To do: List every line in the records below that contains the word "computer", copying each such line in full.

---

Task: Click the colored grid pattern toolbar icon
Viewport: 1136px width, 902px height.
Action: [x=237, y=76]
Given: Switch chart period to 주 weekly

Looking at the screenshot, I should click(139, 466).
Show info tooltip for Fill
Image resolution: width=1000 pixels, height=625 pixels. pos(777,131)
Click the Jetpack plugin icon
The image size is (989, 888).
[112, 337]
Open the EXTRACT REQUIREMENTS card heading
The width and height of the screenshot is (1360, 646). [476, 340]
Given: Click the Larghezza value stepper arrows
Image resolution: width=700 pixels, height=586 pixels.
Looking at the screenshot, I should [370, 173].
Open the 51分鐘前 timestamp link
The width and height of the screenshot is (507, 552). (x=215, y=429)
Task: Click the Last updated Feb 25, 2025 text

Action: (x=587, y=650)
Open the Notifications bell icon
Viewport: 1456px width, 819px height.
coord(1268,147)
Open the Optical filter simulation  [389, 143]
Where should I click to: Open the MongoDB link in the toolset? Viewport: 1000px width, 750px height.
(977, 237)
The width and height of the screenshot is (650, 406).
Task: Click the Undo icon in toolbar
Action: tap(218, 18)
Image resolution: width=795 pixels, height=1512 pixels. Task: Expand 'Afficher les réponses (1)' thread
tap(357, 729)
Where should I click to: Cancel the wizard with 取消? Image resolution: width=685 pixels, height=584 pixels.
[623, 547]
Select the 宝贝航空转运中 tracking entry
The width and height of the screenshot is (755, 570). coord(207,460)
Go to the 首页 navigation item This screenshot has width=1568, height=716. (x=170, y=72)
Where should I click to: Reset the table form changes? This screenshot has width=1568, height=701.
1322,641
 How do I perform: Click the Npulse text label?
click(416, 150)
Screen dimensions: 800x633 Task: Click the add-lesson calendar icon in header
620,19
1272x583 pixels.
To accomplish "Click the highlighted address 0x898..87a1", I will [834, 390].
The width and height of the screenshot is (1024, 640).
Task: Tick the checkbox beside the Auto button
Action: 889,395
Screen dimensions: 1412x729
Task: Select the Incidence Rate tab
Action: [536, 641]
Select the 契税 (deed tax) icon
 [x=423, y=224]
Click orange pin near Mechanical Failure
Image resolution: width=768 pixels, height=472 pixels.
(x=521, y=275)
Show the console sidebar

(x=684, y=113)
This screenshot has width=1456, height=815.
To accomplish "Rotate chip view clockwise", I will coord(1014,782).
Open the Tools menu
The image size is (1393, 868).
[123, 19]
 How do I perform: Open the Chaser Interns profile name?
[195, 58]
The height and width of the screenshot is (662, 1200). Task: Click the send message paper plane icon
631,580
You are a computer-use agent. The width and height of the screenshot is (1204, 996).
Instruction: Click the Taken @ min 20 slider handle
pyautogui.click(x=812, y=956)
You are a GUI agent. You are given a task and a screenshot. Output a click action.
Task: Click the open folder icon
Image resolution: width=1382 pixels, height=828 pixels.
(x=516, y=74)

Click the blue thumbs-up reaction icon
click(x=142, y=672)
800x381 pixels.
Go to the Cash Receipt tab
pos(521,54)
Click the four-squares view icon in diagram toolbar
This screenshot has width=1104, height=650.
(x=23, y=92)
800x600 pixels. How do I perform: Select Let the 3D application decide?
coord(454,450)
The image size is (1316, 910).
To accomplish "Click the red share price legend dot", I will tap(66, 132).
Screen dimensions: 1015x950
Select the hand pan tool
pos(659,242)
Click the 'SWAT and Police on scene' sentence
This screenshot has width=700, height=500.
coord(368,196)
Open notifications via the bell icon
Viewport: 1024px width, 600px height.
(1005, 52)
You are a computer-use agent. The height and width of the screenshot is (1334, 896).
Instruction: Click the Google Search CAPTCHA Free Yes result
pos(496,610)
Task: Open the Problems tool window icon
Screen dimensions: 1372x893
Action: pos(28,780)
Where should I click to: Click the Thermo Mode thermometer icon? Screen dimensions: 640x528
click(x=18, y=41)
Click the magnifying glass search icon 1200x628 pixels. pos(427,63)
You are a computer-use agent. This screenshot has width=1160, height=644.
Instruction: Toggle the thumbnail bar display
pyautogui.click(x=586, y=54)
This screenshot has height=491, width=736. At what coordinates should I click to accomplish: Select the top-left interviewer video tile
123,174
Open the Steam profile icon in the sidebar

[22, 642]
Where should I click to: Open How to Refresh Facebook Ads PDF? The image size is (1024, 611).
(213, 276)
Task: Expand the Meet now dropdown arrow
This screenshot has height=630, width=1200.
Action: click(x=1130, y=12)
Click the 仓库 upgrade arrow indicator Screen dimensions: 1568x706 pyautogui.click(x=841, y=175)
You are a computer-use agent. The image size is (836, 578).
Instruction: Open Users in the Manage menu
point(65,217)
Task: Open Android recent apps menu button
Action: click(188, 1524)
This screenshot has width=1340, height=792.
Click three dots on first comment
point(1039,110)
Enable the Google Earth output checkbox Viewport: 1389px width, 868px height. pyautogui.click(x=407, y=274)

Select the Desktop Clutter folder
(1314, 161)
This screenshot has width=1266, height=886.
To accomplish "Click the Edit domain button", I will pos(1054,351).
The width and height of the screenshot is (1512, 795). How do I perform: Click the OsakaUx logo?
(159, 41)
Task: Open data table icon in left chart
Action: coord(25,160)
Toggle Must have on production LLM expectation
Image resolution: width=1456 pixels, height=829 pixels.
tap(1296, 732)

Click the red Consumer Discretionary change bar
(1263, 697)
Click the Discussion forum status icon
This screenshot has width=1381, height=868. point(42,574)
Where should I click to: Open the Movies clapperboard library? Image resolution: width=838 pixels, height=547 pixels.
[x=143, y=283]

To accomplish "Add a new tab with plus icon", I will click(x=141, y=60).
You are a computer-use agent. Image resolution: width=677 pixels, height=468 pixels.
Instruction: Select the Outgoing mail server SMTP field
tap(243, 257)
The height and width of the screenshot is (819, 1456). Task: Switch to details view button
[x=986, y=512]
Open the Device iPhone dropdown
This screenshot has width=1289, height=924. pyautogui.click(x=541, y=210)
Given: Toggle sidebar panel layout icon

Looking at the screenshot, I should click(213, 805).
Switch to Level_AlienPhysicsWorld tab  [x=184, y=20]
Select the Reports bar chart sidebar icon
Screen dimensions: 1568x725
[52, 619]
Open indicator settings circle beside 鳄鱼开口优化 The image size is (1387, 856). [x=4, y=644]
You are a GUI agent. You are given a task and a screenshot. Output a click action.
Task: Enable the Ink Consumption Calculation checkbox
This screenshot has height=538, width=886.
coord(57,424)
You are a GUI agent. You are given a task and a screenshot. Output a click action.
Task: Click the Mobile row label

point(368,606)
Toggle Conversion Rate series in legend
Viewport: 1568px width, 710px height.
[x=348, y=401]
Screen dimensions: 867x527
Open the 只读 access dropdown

---

The output:
You are a computer-use agent. The width and height of the screenshot is (1204, 996).
You are a computer-use agent. The height and width of the screenshot is (1334, 896).
You are a computer-use agent. This screenshot has width=1160, height=644.
You are a computer-use agent. The image size is (836, 578).
You are a computer-use agent. Image resolution: width=677 pixels, height=468 pixels.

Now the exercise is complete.